Friday, February 3, 2017

Black History Month and the Jim Crow Zombie Apocalypse



It is Black History Month again.  You remember.  It is when TV networks suddenly pop up with Black History tidbits mouthed by stars of their shows, PBS breaks out documentaries, and actors get work showing up at elementary school assemblies portraying Harriet Tubman, Jackie Robinson, or some other safe and approved hero.  All in all it’s a good thing, but not uncontroversial.  African-Americans are meant to feel uplifted and honored.  Whites, hopefully, get their eyes opened to both some harsh realities and have some stereotypes shattered.  Typically the President issues a Proclamation, makes a speech, or invites iconic Black figures to the White House for special events. Under President Barack Obama—remember him?—there was perhaps understandably a whole series of events every year including concerts and reunions with surviving Civil Rights Movement veterans.  Last year he and Michelle had a touching moment with a 100 year old plus proud woman voter.

-*-

§ Aim 1: In the records, give the stretch from "Task: Open the Safari sidebar icon" through "pyautogui.click(x=441, y=156)" again with "Safari" swapped for "Firefox", leaving everything else unchanged.

-*-

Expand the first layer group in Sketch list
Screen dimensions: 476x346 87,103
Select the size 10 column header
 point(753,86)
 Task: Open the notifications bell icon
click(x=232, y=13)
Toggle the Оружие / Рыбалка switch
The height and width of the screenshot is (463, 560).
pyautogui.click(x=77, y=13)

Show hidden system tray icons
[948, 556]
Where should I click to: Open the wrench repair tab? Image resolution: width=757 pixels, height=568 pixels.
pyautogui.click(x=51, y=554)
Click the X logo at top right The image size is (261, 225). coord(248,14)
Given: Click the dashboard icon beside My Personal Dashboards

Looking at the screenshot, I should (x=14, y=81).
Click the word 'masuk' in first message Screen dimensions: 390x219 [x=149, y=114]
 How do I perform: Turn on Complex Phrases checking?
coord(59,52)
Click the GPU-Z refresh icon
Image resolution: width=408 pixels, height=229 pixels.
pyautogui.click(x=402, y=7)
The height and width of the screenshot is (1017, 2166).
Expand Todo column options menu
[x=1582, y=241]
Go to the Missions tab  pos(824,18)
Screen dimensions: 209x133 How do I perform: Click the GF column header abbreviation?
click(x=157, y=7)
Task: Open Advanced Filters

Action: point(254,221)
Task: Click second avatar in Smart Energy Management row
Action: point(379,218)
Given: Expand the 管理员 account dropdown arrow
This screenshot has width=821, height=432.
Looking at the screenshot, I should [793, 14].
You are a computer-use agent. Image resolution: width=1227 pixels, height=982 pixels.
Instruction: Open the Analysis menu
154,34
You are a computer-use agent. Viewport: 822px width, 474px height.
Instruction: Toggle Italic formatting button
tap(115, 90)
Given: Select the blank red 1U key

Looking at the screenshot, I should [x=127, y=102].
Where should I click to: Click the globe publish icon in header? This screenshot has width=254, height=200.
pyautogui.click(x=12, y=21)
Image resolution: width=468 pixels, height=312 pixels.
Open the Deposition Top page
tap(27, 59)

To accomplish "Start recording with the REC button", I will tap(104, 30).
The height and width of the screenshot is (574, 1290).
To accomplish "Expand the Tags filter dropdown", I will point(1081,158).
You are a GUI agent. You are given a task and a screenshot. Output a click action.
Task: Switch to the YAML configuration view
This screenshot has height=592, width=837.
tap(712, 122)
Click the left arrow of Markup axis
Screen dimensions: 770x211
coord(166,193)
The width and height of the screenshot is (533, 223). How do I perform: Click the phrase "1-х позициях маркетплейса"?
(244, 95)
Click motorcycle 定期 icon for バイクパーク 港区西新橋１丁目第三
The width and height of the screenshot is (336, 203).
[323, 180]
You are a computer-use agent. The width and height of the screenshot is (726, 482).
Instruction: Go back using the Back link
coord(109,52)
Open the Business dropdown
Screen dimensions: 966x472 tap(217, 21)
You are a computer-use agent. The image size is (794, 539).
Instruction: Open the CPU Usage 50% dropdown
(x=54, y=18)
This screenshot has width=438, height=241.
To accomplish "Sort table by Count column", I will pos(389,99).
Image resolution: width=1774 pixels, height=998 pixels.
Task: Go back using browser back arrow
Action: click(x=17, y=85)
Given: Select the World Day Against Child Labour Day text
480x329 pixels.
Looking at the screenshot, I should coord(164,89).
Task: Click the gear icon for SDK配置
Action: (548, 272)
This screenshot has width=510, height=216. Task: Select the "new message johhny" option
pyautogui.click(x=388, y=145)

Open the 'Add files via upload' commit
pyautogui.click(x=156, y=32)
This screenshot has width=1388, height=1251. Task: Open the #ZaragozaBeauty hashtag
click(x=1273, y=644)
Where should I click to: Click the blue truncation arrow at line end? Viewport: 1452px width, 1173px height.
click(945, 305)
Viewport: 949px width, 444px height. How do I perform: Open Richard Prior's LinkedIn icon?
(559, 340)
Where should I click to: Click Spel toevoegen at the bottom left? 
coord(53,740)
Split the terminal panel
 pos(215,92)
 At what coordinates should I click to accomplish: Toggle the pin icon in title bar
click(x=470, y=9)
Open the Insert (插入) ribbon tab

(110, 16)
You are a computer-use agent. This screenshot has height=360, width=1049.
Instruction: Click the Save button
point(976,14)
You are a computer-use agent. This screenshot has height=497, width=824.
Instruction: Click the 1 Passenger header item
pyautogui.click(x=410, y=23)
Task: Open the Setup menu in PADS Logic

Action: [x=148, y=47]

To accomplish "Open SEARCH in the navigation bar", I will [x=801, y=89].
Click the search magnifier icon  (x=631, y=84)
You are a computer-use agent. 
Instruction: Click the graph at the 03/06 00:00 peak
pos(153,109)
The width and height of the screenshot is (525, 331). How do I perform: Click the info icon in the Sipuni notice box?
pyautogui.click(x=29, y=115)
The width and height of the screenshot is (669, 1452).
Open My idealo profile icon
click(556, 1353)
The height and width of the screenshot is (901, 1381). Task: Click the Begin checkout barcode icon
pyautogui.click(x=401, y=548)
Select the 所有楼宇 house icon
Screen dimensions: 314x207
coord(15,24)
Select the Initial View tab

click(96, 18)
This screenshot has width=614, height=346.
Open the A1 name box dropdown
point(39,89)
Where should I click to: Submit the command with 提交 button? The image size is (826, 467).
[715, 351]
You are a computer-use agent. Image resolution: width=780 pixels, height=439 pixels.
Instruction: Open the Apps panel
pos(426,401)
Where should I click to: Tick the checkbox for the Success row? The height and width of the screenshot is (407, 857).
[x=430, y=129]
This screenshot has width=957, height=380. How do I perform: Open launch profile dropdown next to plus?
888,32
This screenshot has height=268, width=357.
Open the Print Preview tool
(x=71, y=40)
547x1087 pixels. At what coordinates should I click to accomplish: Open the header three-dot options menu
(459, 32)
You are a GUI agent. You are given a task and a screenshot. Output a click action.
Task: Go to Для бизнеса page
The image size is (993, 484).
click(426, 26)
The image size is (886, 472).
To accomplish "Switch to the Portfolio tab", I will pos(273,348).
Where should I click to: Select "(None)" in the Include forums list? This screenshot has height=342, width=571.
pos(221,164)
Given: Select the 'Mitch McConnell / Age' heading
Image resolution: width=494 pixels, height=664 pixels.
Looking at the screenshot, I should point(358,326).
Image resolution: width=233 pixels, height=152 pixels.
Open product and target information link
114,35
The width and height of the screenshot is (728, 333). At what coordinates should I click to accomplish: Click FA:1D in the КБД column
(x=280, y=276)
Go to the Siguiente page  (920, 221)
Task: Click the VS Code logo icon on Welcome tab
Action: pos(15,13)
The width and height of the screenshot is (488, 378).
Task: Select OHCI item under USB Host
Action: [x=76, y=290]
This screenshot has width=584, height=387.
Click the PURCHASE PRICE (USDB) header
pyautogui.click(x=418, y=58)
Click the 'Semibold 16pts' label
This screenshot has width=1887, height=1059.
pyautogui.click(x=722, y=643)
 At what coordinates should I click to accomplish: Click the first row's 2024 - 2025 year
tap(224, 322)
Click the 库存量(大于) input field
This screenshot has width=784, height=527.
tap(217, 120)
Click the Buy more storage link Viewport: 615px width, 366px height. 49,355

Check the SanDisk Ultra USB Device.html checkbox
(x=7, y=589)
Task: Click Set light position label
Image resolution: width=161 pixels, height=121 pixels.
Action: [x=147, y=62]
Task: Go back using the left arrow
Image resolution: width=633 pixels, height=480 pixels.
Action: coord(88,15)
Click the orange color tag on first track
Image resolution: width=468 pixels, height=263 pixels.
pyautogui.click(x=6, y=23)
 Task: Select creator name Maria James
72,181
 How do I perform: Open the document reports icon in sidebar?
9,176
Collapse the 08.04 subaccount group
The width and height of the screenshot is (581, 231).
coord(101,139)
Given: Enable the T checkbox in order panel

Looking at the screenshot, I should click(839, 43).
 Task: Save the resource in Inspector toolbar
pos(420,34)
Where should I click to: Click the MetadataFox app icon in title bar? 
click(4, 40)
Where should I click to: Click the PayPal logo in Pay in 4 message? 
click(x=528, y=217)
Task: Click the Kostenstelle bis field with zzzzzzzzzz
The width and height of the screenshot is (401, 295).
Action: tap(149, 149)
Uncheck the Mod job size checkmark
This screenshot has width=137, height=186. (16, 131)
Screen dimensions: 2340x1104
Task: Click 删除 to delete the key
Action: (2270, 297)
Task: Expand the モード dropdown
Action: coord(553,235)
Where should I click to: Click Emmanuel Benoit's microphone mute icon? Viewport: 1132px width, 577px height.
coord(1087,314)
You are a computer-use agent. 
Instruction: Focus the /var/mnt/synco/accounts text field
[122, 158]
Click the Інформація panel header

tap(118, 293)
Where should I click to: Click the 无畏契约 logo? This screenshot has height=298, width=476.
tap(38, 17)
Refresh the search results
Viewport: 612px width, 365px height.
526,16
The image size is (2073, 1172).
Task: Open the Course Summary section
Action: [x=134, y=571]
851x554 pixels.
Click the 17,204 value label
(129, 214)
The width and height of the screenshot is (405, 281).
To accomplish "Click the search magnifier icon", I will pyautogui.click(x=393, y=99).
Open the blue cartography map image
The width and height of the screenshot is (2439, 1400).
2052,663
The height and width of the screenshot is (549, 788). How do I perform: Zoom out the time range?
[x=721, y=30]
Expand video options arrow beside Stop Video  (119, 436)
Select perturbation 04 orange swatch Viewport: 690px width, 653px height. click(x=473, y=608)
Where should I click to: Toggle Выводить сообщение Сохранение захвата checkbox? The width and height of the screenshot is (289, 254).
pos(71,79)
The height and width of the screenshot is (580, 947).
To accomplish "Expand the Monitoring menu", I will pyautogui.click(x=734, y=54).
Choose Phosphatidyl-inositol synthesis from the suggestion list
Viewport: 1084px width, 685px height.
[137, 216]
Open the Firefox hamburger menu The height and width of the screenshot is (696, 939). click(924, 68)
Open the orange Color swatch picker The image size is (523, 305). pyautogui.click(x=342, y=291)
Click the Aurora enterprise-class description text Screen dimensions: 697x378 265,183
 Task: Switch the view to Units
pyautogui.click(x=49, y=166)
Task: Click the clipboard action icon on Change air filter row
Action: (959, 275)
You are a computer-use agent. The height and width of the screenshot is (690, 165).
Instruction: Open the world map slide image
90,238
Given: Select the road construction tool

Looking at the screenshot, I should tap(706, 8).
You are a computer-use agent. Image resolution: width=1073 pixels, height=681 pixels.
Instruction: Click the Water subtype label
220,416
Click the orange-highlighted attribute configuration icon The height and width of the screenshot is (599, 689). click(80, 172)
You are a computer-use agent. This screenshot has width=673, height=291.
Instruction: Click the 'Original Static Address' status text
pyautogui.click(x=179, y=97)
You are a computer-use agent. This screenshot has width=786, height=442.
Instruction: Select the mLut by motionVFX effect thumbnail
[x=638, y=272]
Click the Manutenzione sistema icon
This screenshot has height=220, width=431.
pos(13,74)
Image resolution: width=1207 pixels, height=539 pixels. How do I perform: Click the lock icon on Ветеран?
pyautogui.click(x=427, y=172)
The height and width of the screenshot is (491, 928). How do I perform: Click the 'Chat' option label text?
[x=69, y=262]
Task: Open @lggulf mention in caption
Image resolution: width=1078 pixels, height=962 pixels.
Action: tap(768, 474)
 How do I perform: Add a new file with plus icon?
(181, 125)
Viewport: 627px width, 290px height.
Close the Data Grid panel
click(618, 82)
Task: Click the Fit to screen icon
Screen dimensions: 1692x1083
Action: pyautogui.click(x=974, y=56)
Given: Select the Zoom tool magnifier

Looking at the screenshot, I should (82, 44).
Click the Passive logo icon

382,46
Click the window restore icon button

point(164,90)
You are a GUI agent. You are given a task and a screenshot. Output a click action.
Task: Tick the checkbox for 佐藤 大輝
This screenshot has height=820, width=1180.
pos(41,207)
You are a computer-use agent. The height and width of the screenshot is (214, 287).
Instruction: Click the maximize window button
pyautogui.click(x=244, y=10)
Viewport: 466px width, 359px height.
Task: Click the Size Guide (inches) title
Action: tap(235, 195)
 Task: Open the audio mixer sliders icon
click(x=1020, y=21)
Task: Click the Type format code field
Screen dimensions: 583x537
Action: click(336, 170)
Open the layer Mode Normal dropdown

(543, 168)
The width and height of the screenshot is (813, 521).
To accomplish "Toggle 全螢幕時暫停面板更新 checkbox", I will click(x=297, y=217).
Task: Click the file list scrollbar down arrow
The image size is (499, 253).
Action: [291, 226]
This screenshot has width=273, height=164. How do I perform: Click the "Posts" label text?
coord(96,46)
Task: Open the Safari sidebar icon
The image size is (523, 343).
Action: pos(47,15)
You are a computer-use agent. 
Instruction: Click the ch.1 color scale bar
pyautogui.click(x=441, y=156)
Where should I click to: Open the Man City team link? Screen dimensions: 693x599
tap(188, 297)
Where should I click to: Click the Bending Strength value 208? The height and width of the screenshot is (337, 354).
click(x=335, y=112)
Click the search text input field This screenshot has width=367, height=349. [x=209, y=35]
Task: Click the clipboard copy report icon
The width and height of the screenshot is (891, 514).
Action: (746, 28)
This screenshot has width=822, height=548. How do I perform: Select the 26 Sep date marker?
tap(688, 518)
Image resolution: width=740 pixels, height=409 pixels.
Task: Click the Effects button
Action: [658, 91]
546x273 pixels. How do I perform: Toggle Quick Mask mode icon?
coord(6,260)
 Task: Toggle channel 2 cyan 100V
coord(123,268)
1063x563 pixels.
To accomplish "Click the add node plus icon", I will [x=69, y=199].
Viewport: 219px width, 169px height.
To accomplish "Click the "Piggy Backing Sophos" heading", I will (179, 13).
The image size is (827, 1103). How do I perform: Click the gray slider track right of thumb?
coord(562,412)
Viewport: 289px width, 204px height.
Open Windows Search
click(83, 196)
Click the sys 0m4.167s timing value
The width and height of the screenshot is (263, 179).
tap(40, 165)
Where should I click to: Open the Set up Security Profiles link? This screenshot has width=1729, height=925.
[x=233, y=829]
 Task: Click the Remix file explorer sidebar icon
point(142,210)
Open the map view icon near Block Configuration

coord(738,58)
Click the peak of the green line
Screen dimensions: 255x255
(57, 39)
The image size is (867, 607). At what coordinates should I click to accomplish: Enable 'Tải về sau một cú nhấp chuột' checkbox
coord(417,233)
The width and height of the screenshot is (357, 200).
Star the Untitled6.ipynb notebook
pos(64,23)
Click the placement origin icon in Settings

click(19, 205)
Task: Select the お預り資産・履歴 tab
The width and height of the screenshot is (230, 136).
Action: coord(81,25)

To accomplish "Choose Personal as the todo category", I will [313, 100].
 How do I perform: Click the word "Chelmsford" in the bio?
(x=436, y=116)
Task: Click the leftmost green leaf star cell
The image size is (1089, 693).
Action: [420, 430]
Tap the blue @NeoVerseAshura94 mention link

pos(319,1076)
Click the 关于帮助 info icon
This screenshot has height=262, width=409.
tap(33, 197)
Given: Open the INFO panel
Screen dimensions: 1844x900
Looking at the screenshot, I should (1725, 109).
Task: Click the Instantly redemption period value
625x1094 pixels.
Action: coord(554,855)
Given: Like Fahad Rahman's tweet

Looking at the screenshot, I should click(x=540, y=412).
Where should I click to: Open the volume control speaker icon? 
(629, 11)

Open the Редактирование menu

-*-

§ Aim 2: In the Black History Month post, which figures are actors named as portraying at elementary school assemblies?

§ Task output 1:
Task: Open the Firefox sidebar icon
The image size is (523, 343).
Action: pos(47,15)
You are a computer-use agent. 
Instruction: Click the ch.1 color scale bar
pyautogui.click(x=441, y=156)

§ Task output 2: Harriet Tubman and Jackie Robinson, or some other safe and approved hero.